■ **What the task requires**
Here are the records. Print them all exactly.

■ **Collected data entries**
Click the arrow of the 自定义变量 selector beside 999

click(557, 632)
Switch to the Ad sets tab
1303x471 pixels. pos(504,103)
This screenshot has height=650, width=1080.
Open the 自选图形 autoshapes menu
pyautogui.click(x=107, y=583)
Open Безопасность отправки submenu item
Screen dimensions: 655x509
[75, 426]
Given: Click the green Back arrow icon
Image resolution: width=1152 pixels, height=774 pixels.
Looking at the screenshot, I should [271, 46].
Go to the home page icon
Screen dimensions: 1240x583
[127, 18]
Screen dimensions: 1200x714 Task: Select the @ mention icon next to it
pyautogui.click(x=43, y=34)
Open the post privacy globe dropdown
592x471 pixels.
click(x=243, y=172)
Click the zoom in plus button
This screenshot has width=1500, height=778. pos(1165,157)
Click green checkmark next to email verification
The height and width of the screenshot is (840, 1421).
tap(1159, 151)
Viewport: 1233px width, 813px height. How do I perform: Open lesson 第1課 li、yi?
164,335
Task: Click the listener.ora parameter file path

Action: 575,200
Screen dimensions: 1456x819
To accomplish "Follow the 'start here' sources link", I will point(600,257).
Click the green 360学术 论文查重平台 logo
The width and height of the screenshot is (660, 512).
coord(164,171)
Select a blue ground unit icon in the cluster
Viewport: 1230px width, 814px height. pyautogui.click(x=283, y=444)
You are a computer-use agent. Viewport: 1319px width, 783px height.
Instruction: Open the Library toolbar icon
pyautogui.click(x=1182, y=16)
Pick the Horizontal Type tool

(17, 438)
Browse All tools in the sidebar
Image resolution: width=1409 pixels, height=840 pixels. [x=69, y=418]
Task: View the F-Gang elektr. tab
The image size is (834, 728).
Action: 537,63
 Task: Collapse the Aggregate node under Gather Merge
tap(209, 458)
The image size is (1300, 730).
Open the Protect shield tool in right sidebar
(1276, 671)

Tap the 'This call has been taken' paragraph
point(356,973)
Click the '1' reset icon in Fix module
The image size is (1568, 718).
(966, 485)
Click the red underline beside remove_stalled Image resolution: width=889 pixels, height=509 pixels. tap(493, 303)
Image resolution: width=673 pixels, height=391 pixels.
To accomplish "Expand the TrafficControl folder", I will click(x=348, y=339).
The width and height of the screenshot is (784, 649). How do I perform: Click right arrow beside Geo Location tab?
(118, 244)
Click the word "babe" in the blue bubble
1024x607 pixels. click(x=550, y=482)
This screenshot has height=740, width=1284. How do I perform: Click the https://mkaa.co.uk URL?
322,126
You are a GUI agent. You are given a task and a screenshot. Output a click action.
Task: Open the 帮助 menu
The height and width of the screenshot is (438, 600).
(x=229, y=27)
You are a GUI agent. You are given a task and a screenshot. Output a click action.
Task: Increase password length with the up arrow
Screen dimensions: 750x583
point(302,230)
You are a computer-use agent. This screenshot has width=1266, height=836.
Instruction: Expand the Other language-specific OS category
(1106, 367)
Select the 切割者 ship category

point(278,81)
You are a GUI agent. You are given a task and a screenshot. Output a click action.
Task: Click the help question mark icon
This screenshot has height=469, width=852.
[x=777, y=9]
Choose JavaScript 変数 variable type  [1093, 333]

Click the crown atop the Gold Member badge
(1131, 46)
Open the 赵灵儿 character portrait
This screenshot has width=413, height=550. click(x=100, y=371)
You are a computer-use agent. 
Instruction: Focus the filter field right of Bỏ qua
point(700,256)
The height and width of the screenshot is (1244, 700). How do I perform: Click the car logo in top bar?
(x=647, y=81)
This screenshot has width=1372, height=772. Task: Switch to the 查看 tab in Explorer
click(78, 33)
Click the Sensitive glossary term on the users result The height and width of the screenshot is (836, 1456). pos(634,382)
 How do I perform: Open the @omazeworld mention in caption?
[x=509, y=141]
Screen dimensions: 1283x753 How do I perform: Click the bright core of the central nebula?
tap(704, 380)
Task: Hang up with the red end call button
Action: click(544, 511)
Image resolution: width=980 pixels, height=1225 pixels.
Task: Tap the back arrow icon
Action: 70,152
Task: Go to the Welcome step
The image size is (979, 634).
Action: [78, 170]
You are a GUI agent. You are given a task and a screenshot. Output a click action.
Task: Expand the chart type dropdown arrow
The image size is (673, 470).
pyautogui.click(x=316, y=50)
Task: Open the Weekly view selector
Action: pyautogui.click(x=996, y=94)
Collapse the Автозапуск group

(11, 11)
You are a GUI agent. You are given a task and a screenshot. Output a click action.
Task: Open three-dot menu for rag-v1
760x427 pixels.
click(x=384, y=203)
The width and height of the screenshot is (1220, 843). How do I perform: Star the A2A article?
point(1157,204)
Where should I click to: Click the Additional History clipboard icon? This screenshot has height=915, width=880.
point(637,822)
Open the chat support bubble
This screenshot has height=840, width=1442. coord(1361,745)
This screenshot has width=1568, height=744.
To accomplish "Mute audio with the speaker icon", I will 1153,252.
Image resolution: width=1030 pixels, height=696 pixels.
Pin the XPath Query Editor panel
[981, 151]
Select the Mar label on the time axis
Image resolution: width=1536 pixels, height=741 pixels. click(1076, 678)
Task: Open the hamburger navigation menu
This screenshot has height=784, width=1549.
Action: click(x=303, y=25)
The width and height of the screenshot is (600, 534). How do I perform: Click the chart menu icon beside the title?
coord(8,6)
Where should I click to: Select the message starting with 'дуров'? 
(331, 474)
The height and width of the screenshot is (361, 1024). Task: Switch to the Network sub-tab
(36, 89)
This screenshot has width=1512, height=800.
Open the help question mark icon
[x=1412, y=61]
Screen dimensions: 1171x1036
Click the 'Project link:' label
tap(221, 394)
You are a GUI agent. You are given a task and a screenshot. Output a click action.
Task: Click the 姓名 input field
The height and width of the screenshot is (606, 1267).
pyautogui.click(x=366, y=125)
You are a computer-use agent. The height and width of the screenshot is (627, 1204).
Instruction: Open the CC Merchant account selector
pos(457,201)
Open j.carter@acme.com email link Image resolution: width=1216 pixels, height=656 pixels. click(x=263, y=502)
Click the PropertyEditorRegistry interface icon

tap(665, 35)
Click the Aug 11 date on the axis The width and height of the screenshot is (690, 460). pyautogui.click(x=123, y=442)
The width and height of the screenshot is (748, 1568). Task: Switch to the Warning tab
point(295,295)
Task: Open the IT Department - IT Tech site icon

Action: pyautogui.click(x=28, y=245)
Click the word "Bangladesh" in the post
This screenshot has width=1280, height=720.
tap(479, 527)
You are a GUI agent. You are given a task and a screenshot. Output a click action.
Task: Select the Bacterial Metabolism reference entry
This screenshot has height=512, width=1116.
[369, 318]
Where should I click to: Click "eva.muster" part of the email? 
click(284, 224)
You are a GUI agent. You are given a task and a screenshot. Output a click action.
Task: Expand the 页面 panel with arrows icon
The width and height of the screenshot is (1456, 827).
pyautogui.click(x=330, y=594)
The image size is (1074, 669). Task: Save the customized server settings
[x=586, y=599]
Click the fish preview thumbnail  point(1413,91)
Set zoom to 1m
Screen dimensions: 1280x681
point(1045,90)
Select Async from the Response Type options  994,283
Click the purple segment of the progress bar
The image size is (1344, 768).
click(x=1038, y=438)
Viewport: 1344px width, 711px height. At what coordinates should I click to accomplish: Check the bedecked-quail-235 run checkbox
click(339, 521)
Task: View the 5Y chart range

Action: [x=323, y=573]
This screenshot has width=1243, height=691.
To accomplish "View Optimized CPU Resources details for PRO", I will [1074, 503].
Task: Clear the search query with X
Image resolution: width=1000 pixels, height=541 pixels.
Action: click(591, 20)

■ **Answer section**
Click the arrow of the 自定义变量 selector beside 999

click(557, 632)
Switch to the Ad sets tab
1303x471 pixels. pos(504,103)
This screenshot has height=650, width=1080.
Open the 自选图形 autoshapes menu
pyautogui.click(x=107, y=583)
Open Безопасность отправки submenu item
Screen dimensions: 655x509
[75, 426]
Given: Click the green Back arrow icon
Image resolution: width=1152 pixels, height=774 pixels.
Looking at the screenshot, I should [271, 46].
Go to the home page icon
Screen dimensions: 1240x583
[127, 18]
Screen dimensions: 1200x714 Task: Select the @ mention icon next to it
pyautogui.click(x=43, y=34)
Open the post privacy globe dropdown
592x471 pixels.
click(x=243, y=172)
Click the zoom in plus button
This screenshot has width=1500, height=778. pos(1165,157)
Click green checkmark next to email verification
The height and width of the screenshot is (840, 1421).
tap(1159, 151)
Viewport: 1233px width, 813px height. How do I perform: Open lesson 第1課 li、yi?
164,335
Task: Click the listener.ora parameter file path

Action: 575,200
Screen dimensions: 1456x819
To accomplish "Follow the 'start here' sources link", I will point(600,257).
Click the green 360学术 论文查重平台 logo
The width and height of the screenshot is (660, 512).
coord(164,171)
Select a blue ground unit icon in the cluster
Viewport: 1230px width, 814px height. pyautogui.click(x=283, y=444)
You are a computer-use agent. Viewport: 1319px width, 783px height.
Instruction: Open the Library toolbar icon
pyautogui.click(x=1182, y=16)
Pick the Horizontal Type tool

(17, 438)
Browse All tools in the sidebar
Image resolution: width=1409 pixels, height=840 pixels. [x=69, y=418]
Task: View the F-Gang elektr. tab
The image size is (834, 728).
Action: 537,63
 Task: Collapse the Aggregate node under Gather Merge
tap(209, 458)
The image size is (1300, 730).
Open the Protect shield tool in right sidebar
(1276, 671)

Tap the 'This call has been taken' paragraph
point(356,973)
Click the '1' reset icon in Fix module
The image size is (1568, 718).
(966, 485)
Click the red underline beside remove_stalled Image resolution: width=889 pixels, height=509 pixels. tap(493, 303)
Image resolution: width=673 pixels, height=391 pixels.
To accomplish "Expand the TrafficControl folder", I will click(x=348, y=339).
The width and height of the screenshot is (784, 649). How do I perform: Click right arrow beside Geo Location tab?
(118, 244)
Click the word "babe" in the blue bubble
1024x607 pixels. click(x=550, y=482)
This screenshot has height=740, width=1284. How do I perform: Click the https://mkaa.co.uk URL?
322,126
You are a GUI agent. You are given a task and a screenshot. Output a click action.
Task: Open the 帮助 menu
The height and width of the screenshot is (438, 600).
(x=229, y=27)
You are a GUI agent. You are given a task and a screenshot. Output a click action.
Task: Increase password length with the up arrow
Screen dimensions: 750x583
point(302,230)
You are a computer-use agent. This screenshot has width=1266, height=836.
Instruction: Expand the Other language-specific OS category
(1106, 367)
Select the 切割者 ship category

point(278,81)
You are a GUI agent. You are given a task and a screenshot. Output a click action.
Task: Click the help question mark icon
This screenshot has height=469, width=852.
[x=777, y=9]
Choose JavaScript 変数 variable type  [1093, 333]

Click the crown atop the Gold Member badge
(1131, 46)
Open the 赵灵儿 character portrait
This screenshot has width=413, height=550. click(x=100, y=371)
You are a computer-use agent. 
Instruction: Focus the filter field right of Bỏ qua
point(700,256)
The height and width of the screenshot is (1244, 700). How do I perform: Click the car logo in top bar?
(x=647, y=81)
This screenshot has width=1372, height=772. Task: Switch to the 查看 tab in Explorer
click(78, 33)
Click the Sensitive glossary term on the users result The height and width of the screenshot is (836, 1456). pos(634,382)
 How do I perform: Open the @omazeworld mention in caption?
[x=509, y=141]
Screen dimensions: 1283x753 How do I perform: Click the bright core of the central nebula?
tap(704, 380)
Task: Hang up with the red end call button
Action: click(544, 511)
Image resolution: width=980 pixels, height=1225 pixels.
Task: Tap the back arrow icon
Action: 70,152
Task: Go to the Welcome step
The image size is (979, 634).
Action: [78, 170]
You are a GUI agent. You are given a task and a screenshot. Output a click action.
Task: Expand the chart type dropdown arrow
The image size is (673, 470).
pyautogui.click(x=316, y=50)
Task: Open the Weekly view selector
Action: pyautogui.click(x=996, y=94)
Collapse the Автозапуск group

(11, 11)
You are a GUI agent. You are given a task and a screenshot. Output a click action.
Task: Open three-dot menu for rag-v1
760x427 pixels.
click(x=384, y=203)
The width and height of the screenshot is (1220, 843). How do I perform: Star the A2A article?
point(1157,204)
Where should I click to: Click the Additional History clipboard icon? This screenshot has height=915, width=880.
point(637,822)
Open the chat support bubble
This screenshot has height=840, width=1442. coord(1361,745)
This screenshot has width=1568, height=744.
To accomplish "Mute audio with the speaker icon", I will 1153,252.
Image resolution: width=1030 pixels, height=696 pixels.
Pin the XPath Query Editor panel
[981, 151]
Select the Mar label on the time axis
Image resolution: width=1536 pixels, height=741 pixels. click(1076, 678)
Task: Open the hamburger navigation menu
This screenshot has height=784, width=1549.
Action: click(x=303, y=25)
The width and height of the screenshot is (600, 534). How do I perform: Click the chart menu icon beside the title?
coord(8,6)
Where should I click to: Select the message starting with 'дуров'? 
(331, 474)
The height and width of the screenshot is (361, 1024). Task: Switch to the Network sub-tab
(36, 89)
This screenshot has width=1512, height=800.
Open the help question mark icon
[x=1412, y=61]
Screen dimensions: 1171x1036
Click the 'Project link:' label
tap(221, 394)
You are a GUI agent. You are given a task and a screenshot. Output a click action.
Task: Click the 姓名 input field
The height and width of the screenshot is (606, 1267).
pyautogui.click(x=366, y=125)
You are a computer-use agent. The height and width of the screenshot is (627, 1204).
Instruction: Open the CC Merchant account selector
pos(457,201)
Open j.carter@acme.com email link Image resolution: width=1216 pixels, height=656 pixels. click(x=263, y=502)
Click the PropertyEditorRegistry interface icon

tap(665, 35)
Click the Aug 11 date on the axis The width and height of the screenshot is (690, 460). pyautogui.click(x=123, y=442)
The width and height of the screenshot is (748, 1568). Task: Switch to the Warning tab
point(295,295)
Task: Open the IT Department - IT Tech site icon

Action: pyautogui.click(x=28, y=245)
Click the word "Bangladesh" in the post
This screenshot has width=1280, height=720.
tap(479, 527)
You are a GUI agent. You are given a task and a screenshot. Output a click action.
Task: Select the Bacterial Metabolism reference entry
This screenshot has height=512, width=1116.
[369, 318]
Where should I click to: Click "eva.muster" part of the email? 
click(284, 224)
You are a GUI agent. You are given a task and a screenshot. Output a click action.
Task: Expand the 页面 panel with arrows icon
The width and height of the screenshot is (1456, 827).
pyautogui.click(x=330, y=594)
The image size is (1074, 669). Task: Save the customized server settings
[x=586, y=599]
Click the fish preview thumbnail  point(1413,91)
Set zoom to 1m
Screen dimensions: 1280x681
point(1045,90)
Select Async from the Response Type options  994,283
Click the purple segment of the progress bar
The image size is (1344, 768).
click(x=1038, y=438)
Viewport: 1344px width, 711px height. At what coordinates should I click to accomplish: Check the bedecked-quail-235 run checkbox
click(339, 521)
Task: View the 5Y chart range

Action: [x=323, y=573]
This screenshot has width=1243, height=691.
To accomplish "View Optimized CPU Resources details for PRO", I will [1074, 503].
Task: Clear the search query with X
Image resolution: width=1000 pixels, height=541 pixels.
Action: click(591, 20)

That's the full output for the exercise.